╭──
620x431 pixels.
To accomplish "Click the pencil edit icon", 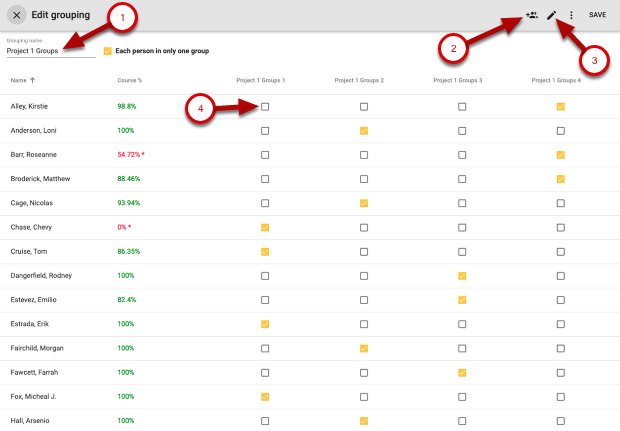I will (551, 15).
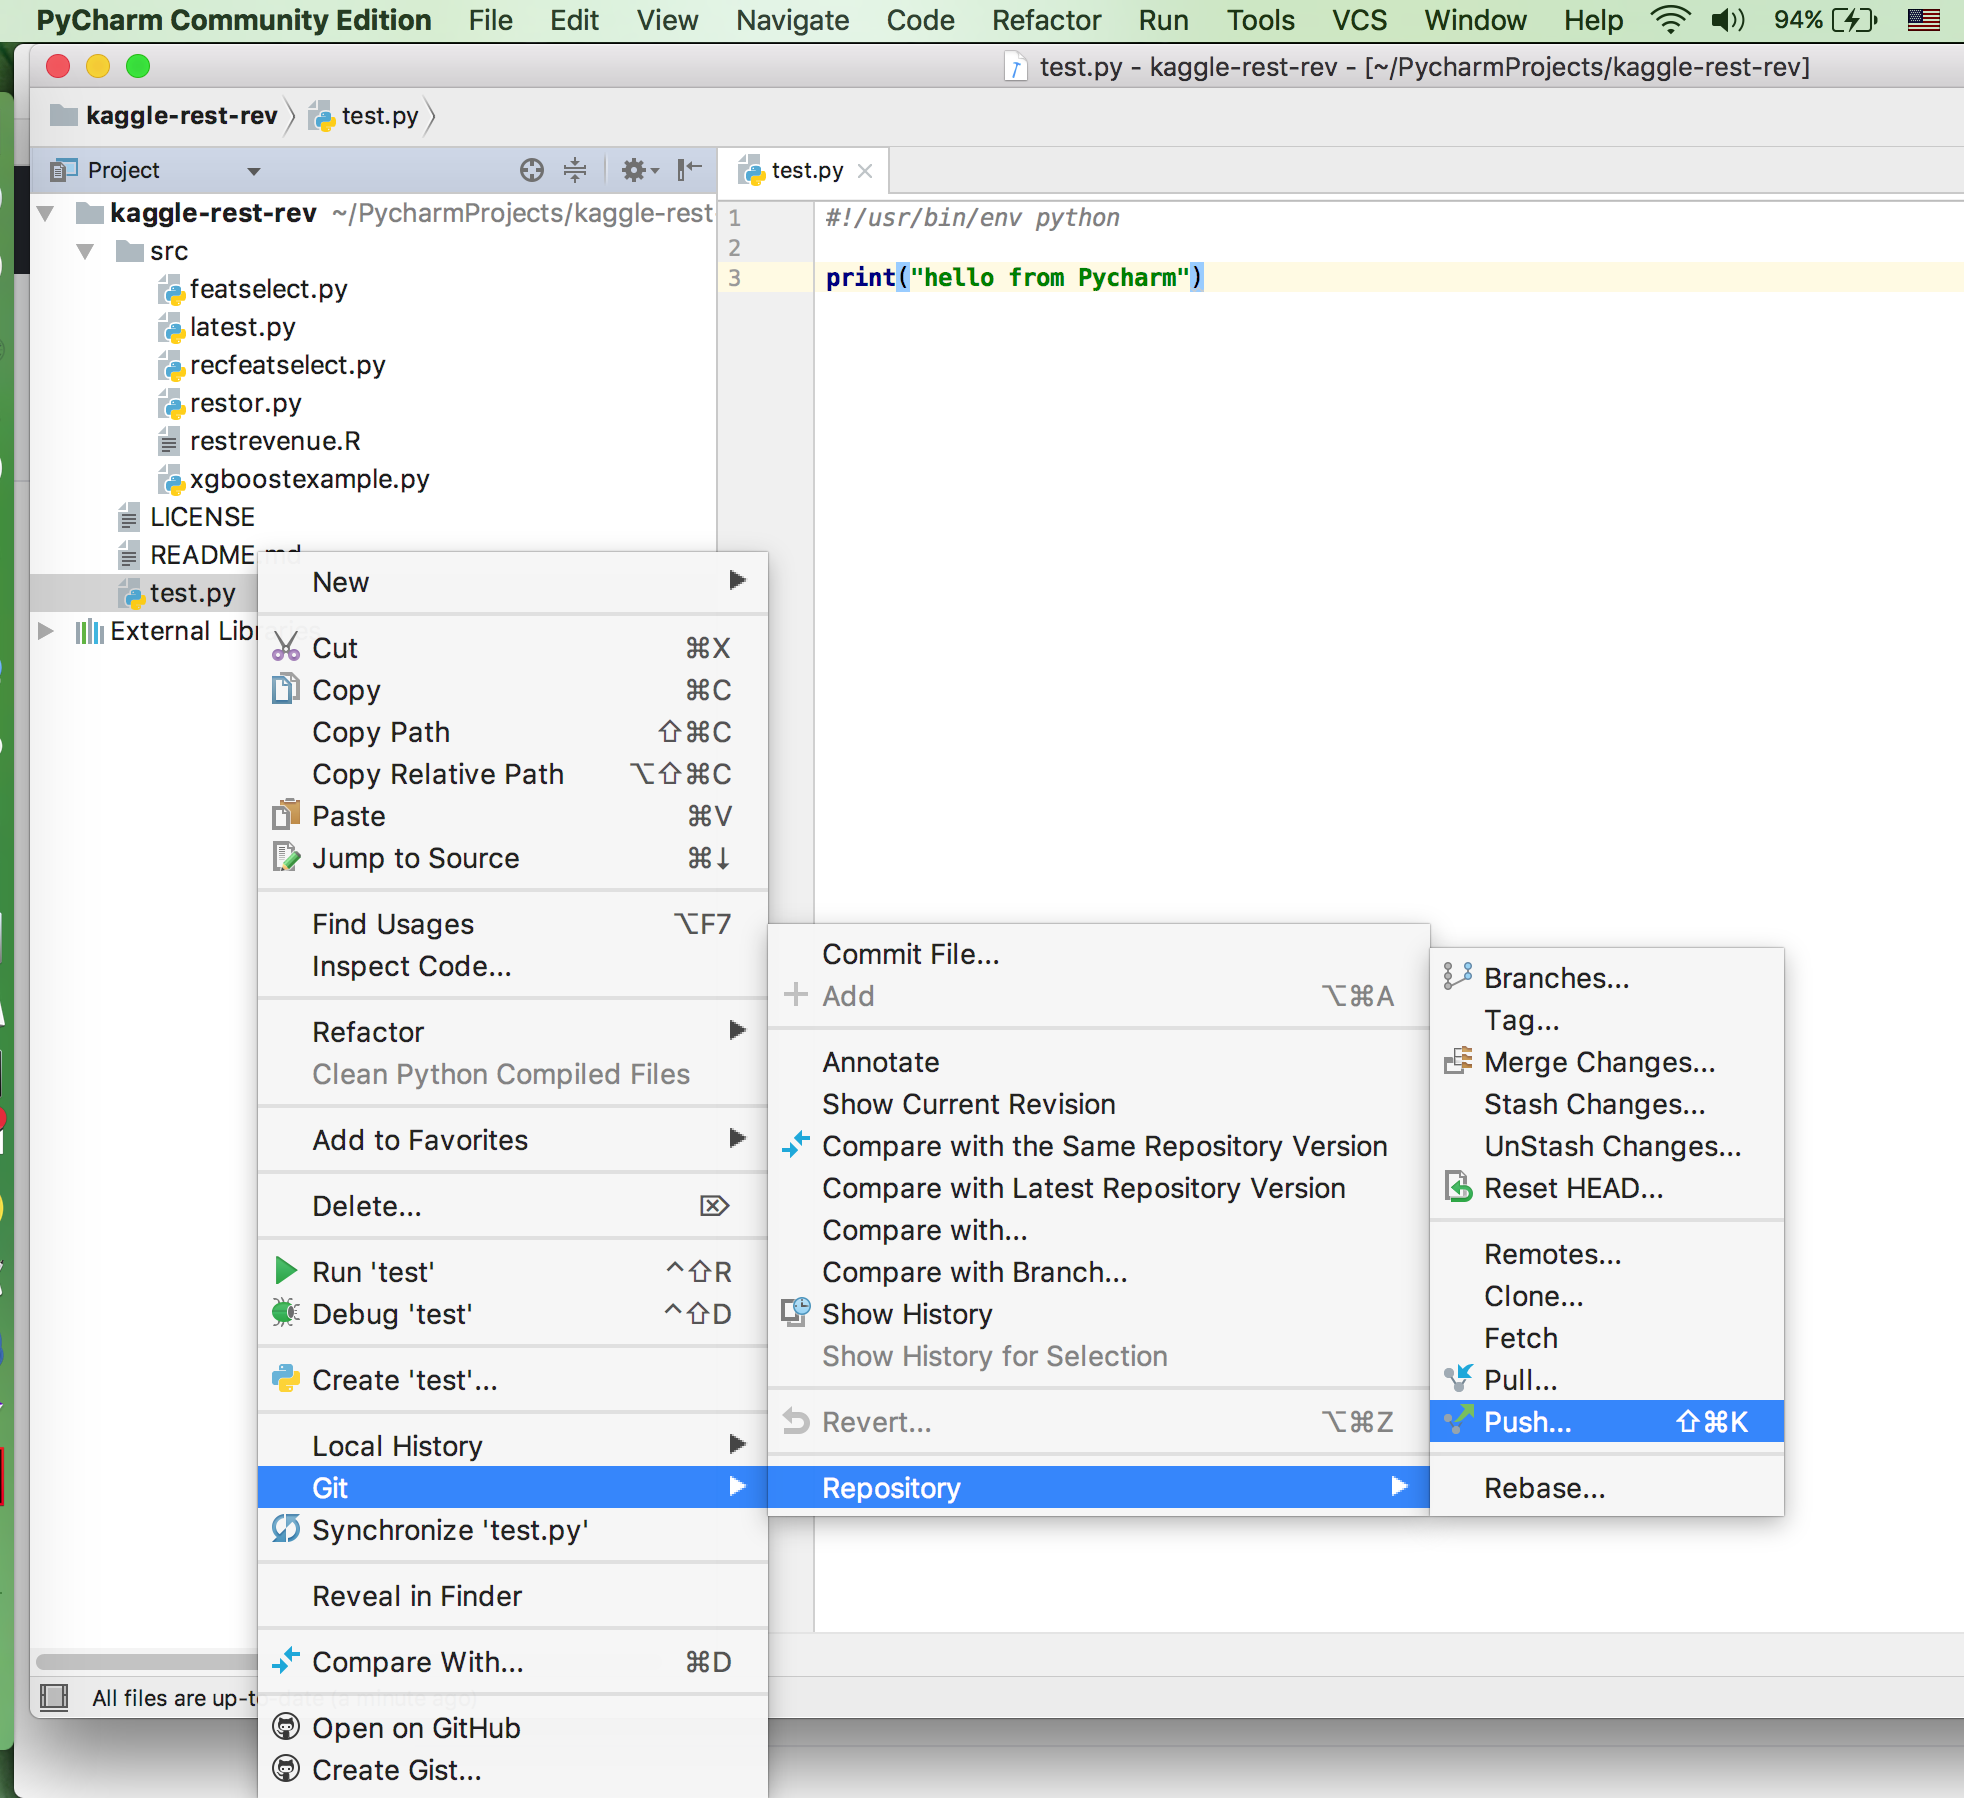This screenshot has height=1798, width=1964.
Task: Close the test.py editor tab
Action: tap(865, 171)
╰──
╭──
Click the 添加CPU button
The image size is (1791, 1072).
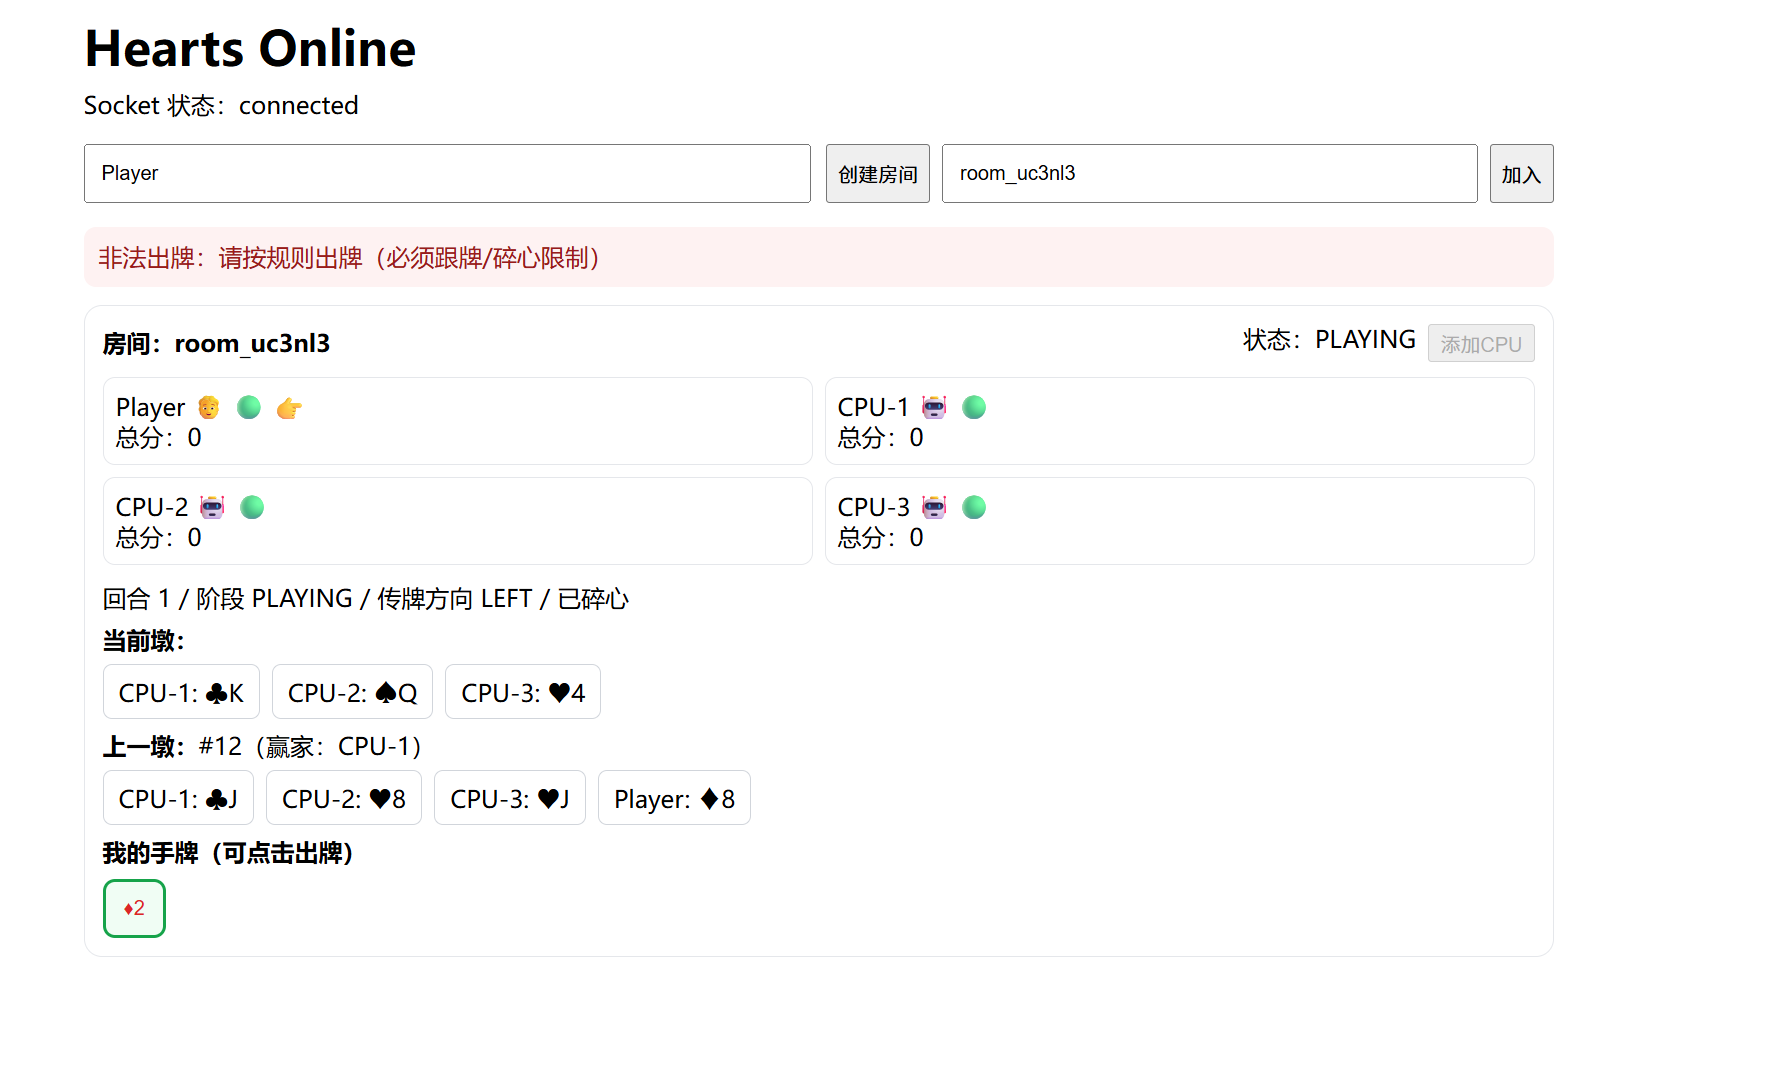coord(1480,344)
╰──
Request -> Reproduce the lines from the line that contains "Click the 添加CPU button" up to and including the line that contains "coord(1480,344)", and leave the pictures out of your answer.

Answer to this exercise ->
Click the 添加CPU button
The image size is (1791, 1072).
coord(1480,344)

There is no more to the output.